Emsal Mahkeme Kararı İstanbul Bölge Adliye Mahkemesi 12. Hukuk Dairesi 2022/151 E. 2022/400 K. 17.03.2022 T.

Görüntülediğiniz mahkeme kararı henüz kesinleşmemiştir. Yararlı olması amacıyla eklenmiştir.

T.C.
İSTANBUL
BÖLGE ADLİYE MAHKEMESİ
12. HUKUK DAİRESİ
DOSYA NO: 2022/151
KARAR NO: 2022/400
T Ü R K M İ L L E T İ A D I N A
İ S T İ N A F K A R A R I
İNCELENEN KARARIN
MAHKEMESİ: BAKIRKÖY 1. ASLİYE TİCARET MAHKEMESİ
TARİHİ: 05/11/2021
NUMARASI: 2020/696 Esas – 2021/1058 Karar
DAVA: Alacak (Ticari Satımdan Kaynaklanan)
İSTİNAF KARAR TARİHİ: 17/03/2022
Davanın reddine ilişkin kararın davacı vekili tarafından istinaf edilmesi üzerine düzenlenen rapor ve dosya kapsamı incelenip gereği görüşülüp düşünüldü;
DAVA: Davacı vekili; müvekkili şirketin davalıdan 24 Aralık 2018 tarihli e-posta ile teknik özellikleri söz konusu e-postada belirtilen 80 adet … elektro galvaniz kaplı ST 37,2 çelik flanş teklifi talep ettiğini, davalı firmanın 25 Aralık 2018 tarihindeki cevabi nitelikteki e-postası ile 436,60-TL/Adet (KDV dahil) olmak üzere toplam 34.928-TL’ye 90 günde üretilip teslim edileceğini kabul ettiğini, davalıya karşılığında 36.000-TL tutarında müşteri çekinin avans olarak verildiğini ve ürünler teslim alınmadan ödemenin yapıldığını, malzemenin 11.01.2019 tarihli irsaliye ile teslim alındığını, ancak müvekkili şirket tarafından üretilen malzemenin sözleşmede yazılı özelliklere uygun olmadığının tespit edildiğini, flanşların tek taraflı galvanizli olarak geldiğini, sadece tek tarafının galvaniz kaplanması sebebiyle iki tarafının galvaniz kaplanması için davalıya geri gönderildiğini, davalının ilgili malzemelerin tekrar galvaniz kaplanabilmesi için öncelikle tek tarafına yapılan galvaniz kaplamanın kazınması gerektiğini beyan ettiğini, ancak böyle bir işlemin yapılması halinde malzeme et kalınlığının tolerans sınırının altına düşeceği gerekçesi ile müvekkili tarafından gönderilen malzemelerin istenilen şekilde düzeltilemeyeceğinin bildirildiğini, malzemeleri kullanmanın mümkün olamayacağı gerekçesi ile teknik şartnameye uymayan tüm malzemelerin iade edildiğinin satıcıya sözlü ve yazılı olarak bildirildiğini, ürünler 22.01.2019 tarihinde davalıya teslim edildiği halde müvekkili şirkete çek bedelinin halen iade edilmediğini, davalının fiziki olarak iade aldığı malzemelerin iade faturasını kabul etmediğini belirterek davalıya ödenen 36.000-TL’nin ve mahrum kalınan kar bedeli olan 10.800-TL’nin ticari faizi ile birlikte davalıdan tahsiline karar verilmesini talep etmiştir.

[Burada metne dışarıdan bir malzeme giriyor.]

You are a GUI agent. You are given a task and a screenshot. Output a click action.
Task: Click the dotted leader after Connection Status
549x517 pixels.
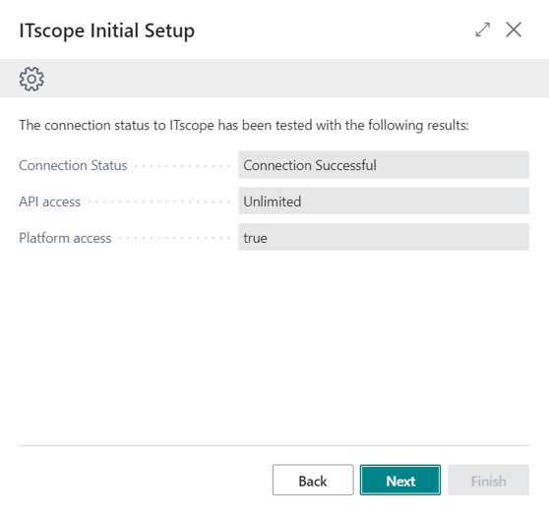point(182,166)
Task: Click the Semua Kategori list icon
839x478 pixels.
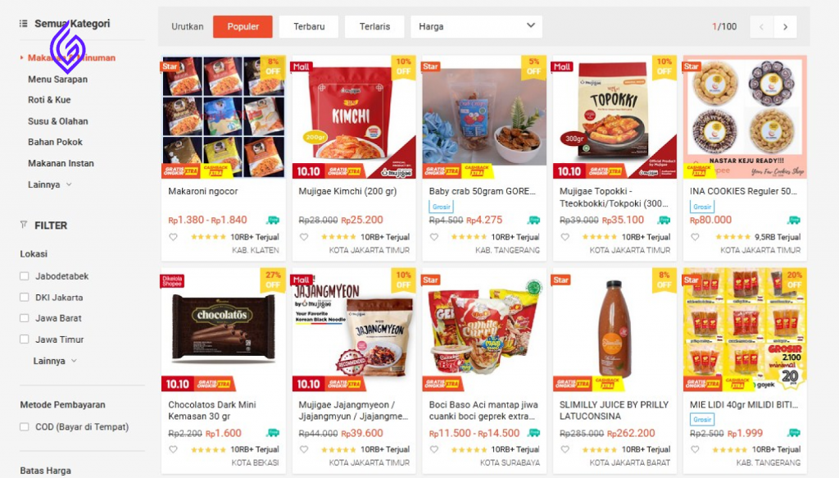Action: (24, 24)
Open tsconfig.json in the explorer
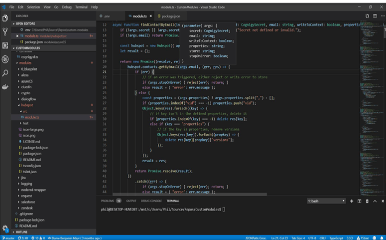386x240 pixels. click(31, 166)
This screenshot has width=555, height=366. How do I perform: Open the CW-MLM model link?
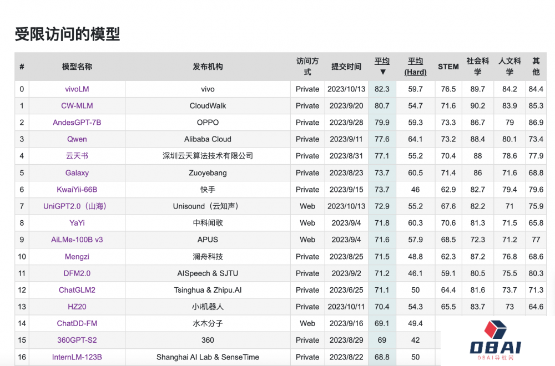pos(77,105)
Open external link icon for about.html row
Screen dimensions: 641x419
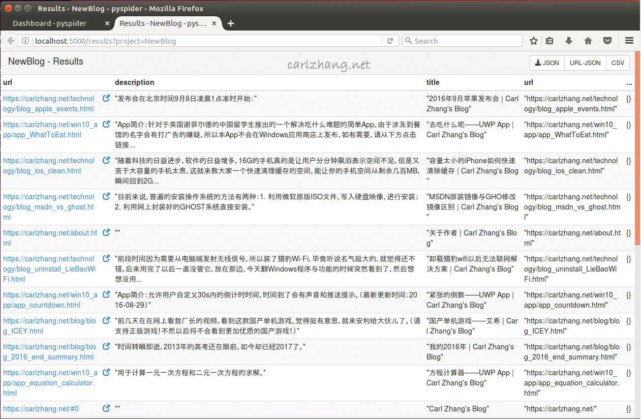[106, 232]
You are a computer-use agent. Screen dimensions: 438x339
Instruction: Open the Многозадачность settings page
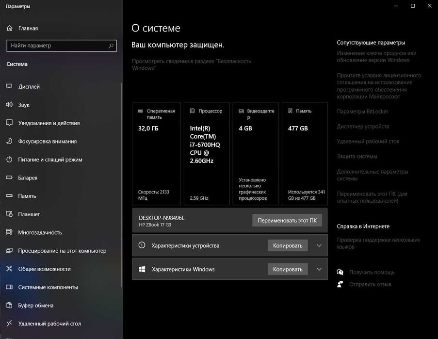(40, 232)
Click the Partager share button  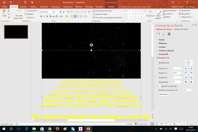point(191,7)
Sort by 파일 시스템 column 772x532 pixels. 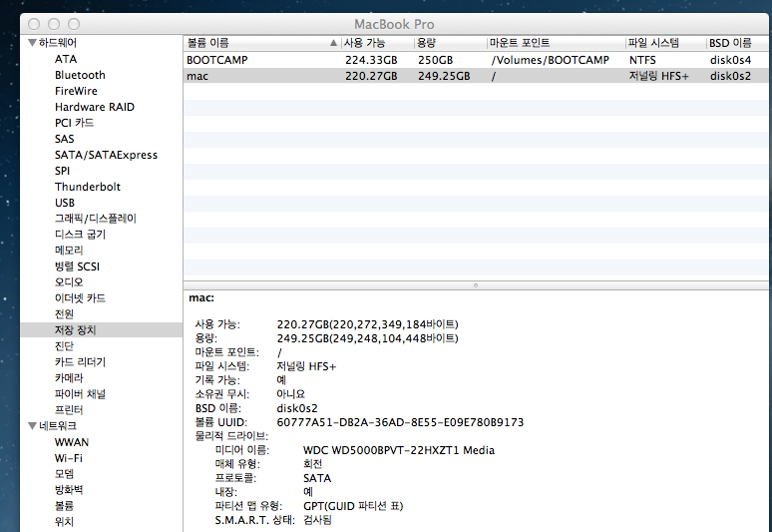(x=662, y=43)
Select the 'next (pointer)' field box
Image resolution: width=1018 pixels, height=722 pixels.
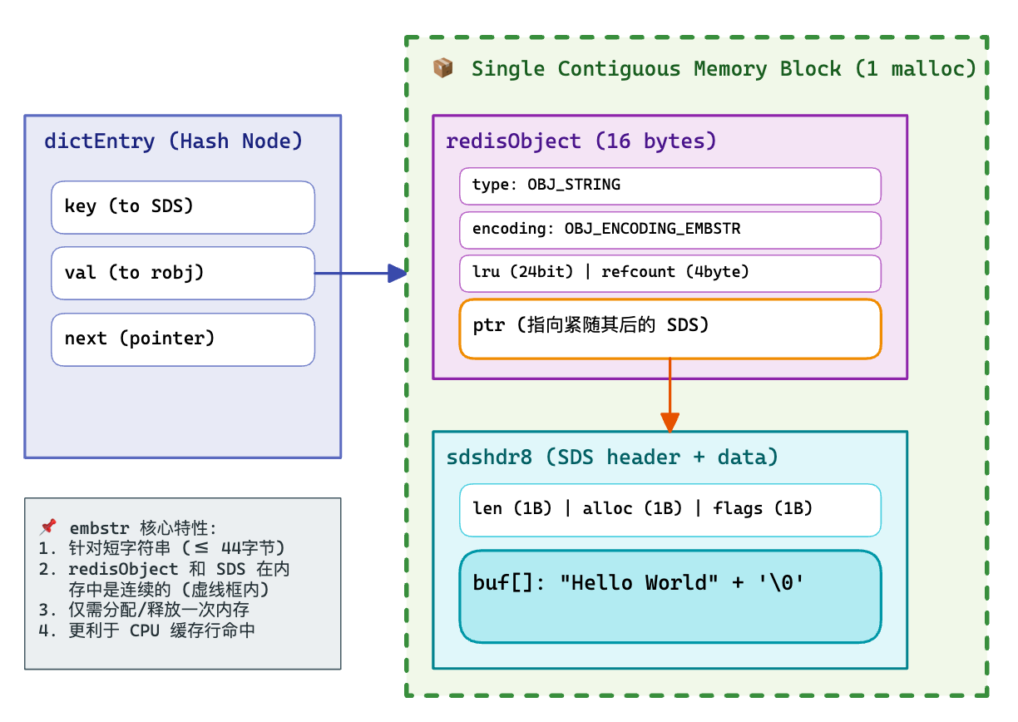point(183,339)
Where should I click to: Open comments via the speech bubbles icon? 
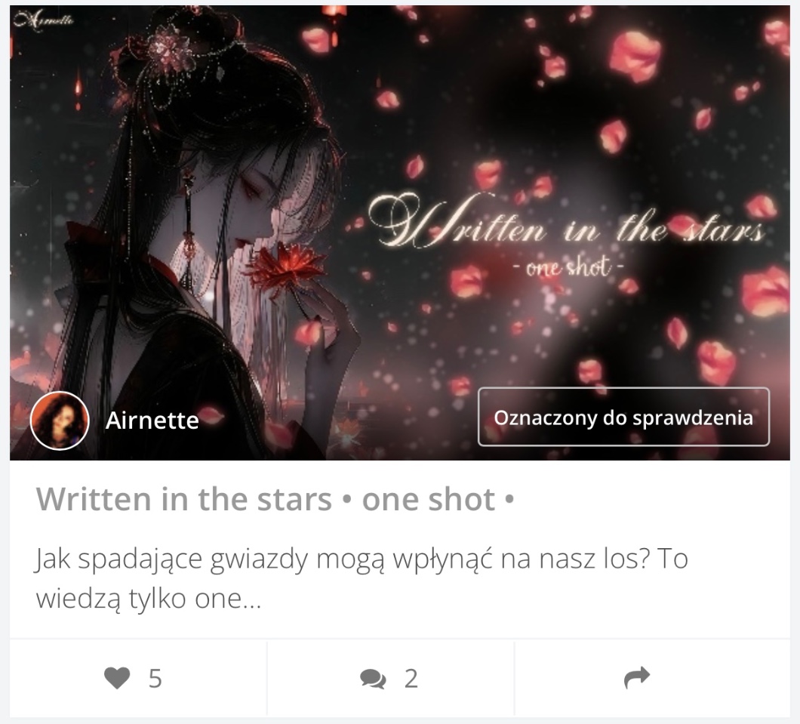(373, 679)
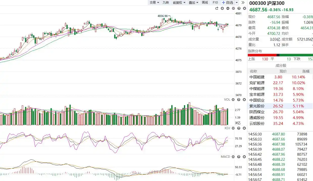Close the VOL indicator panel

coord(244,100)
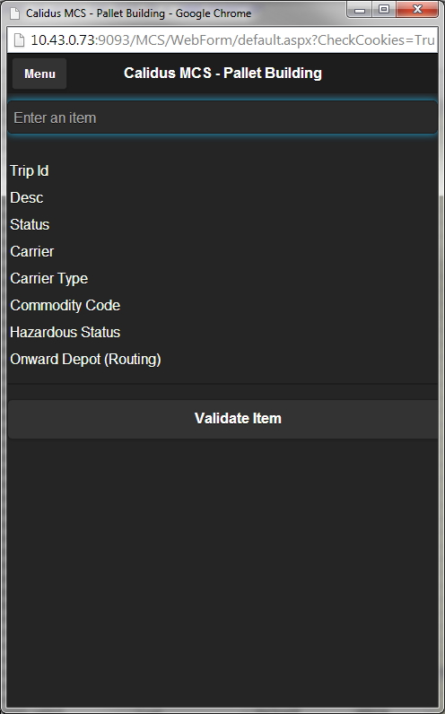Open the Menu button in header
Image resolution: width=445 pixels, height=714 pixels.
[x=39, y=74]
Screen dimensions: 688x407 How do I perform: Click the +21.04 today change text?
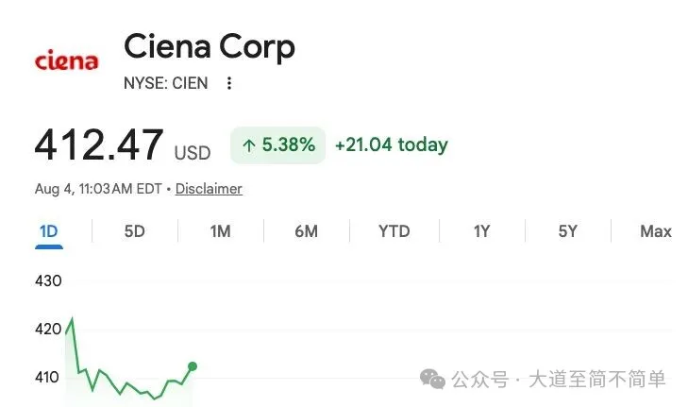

CEVAP: Davalı vekili; üretilen malzemelerin bir bütün halinde kazanlara atılarak her tarafının galvaniz kaplandığını, davacı iddiası gibi tek tarafının galvaniz kaplanmasının fiziken mümkün olmadığı, iddia edilen ayıbın açık ayıp niteliğinde olduğunu, davalının süresinde ayıp ihbarında bulunmadığını, davacı tarafından 12/09/2019 tarihli, 34.928-TL bedelli iade faturasının kesildiğini, bu faturanın Beyoğlu … Noterliği’nin 16/09/2019 tarih, … yevmiye nolu ihtarı ile davacı şirkete yasal süresinde iade edildiğini, davacının mahrum kaldığı kar talebinden sorumlu olmadıklarını belirterek davanın reddine karar verilmesini talep etmiştir.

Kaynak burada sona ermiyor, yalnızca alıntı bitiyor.